### [Trecho selecionado]
=-=-=-=-=
Principais características

  • Permafrost: gelo presente nas camadas mais superficiais do solo, que mudam de espessura ao longo do ano.
  • Processos erosivos pela ação do gelo (solifluxão, por exemplo).
  • Banquisa: congelamento da água do mar. Pode desprender-se para formar uma plataforma flutuante de gelo.
  • Icebergs: grandes blocos de gelo que se deslocam em alto mar por ventos fortes ou nevascas (blizzards).
  • Mantos de gelo: geleiras continentais. Na Antártica, a área de gelo sobre o continente é estimada em 12,5 milhões de km²; na Groenlândia, em 2,8 milhões de km²
  • Desertos frios: as características das áreas polares também podem ser consideradas como desérticas.
  • Baixos índices pluviométricos: em geral, iguais ou menores a 250mm/ano.
  • Temperaturas negativas: entre as menores já registradas, estão a de Oymyakon (Federação Russa), com -67,7º C, e da base antártica russa de Vostok, com -89,2º C.
  • Formação de massas de ar e correntes marinhas(cAA, cA, por exemplo).
  • Criosfera: regulação de processos hídricos e climáticos.
  • Questões ambientais: os efeitos antrópicos sobre as áreas polares e os impactos negativos das mudanças climáticas podem comprometer a existência de porções significativas da criosfera.

Desafios para o povoamento
As condições naturais adversas para a ocupação humana permanente têm restringido as intervenções antrópicas e as mudanças nas paisagens polares.

  • Criosfera: temperaturas negativas e baixa umidade do ar, dificultando a sobrevivência.
  • Alimentos: falta de terras cultiváveis.
  • Condições naturais: solos de tipo permafrost, relevo coberto por gelo etc.
  • Adaptações: algumas sociedades conseguiram se estabelecer nas áreas polares (sociedades esquimós, por exemplo).

Reconhecimento e expedições
As condições adversas para a ocupação humana reforçam a presença humana recente na Antártica, pois não se encontram registros de sociedades anteriores às incursões europeias no continente.

  • Sociedades pré-colombianas e polinésias: primeiras referências culturais sobre a existência de terras geladas ao sul.
  • Navegações europeias: missões de circunavegação antártica e reconhecimento do polo sul.
  • Expedições: durante os séculos XIX e XX, várias expedições tentam atingir a porção central do continente, considerado o pólo sul geográfico do planeta (como as expedições de Amundsen e Scottt, em 1911).
  • Bases de pesquisa: cerca de 30 países mantêm estações de pesquisa em várias áreas do conhecimento (meteorologia, geofísica, astronomia, glaciologia, etc.).
  • Estação Antártica Comandante Ferraz: base de pesquisas do Brasil, implantada em 1984, realizou importantes estudos sobre a Antártica e o clima terrestre. Após um incêndio, em 2012, está em fase de modernização.
  • Tratado da Antártica (1959): compromisso em tornar o continente uma área internacional (não pertence a nenhum país) e desenvolver apenas atividades de pesquisa, com fins pacíficos e de preservação.
=-=-=-=-=
### [Registros de dados]
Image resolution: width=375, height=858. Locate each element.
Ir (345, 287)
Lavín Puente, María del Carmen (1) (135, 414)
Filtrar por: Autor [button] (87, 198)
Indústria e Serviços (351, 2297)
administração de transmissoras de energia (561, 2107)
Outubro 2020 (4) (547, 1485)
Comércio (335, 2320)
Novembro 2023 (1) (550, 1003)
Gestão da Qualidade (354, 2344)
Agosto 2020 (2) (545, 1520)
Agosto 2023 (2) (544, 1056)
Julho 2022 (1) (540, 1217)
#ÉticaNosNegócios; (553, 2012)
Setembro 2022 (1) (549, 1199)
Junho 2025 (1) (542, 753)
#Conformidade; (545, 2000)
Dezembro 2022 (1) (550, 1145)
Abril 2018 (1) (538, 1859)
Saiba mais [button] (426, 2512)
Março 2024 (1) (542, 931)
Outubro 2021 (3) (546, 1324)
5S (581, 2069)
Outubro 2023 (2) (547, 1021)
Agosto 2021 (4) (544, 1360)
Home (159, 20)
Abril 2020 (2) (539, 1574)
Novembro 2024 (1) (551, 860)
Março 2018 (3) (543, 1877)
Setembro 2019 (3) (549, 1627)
=-=-=-=-=
### [O que fazer]
De acordo com o trecho sobre as áreas polares, em que ano foi implantada a Estação Antártica Comandante Ferraz? Para responder, consulte somente o trecho.

### [Tarefa resolvida]
Em 1984.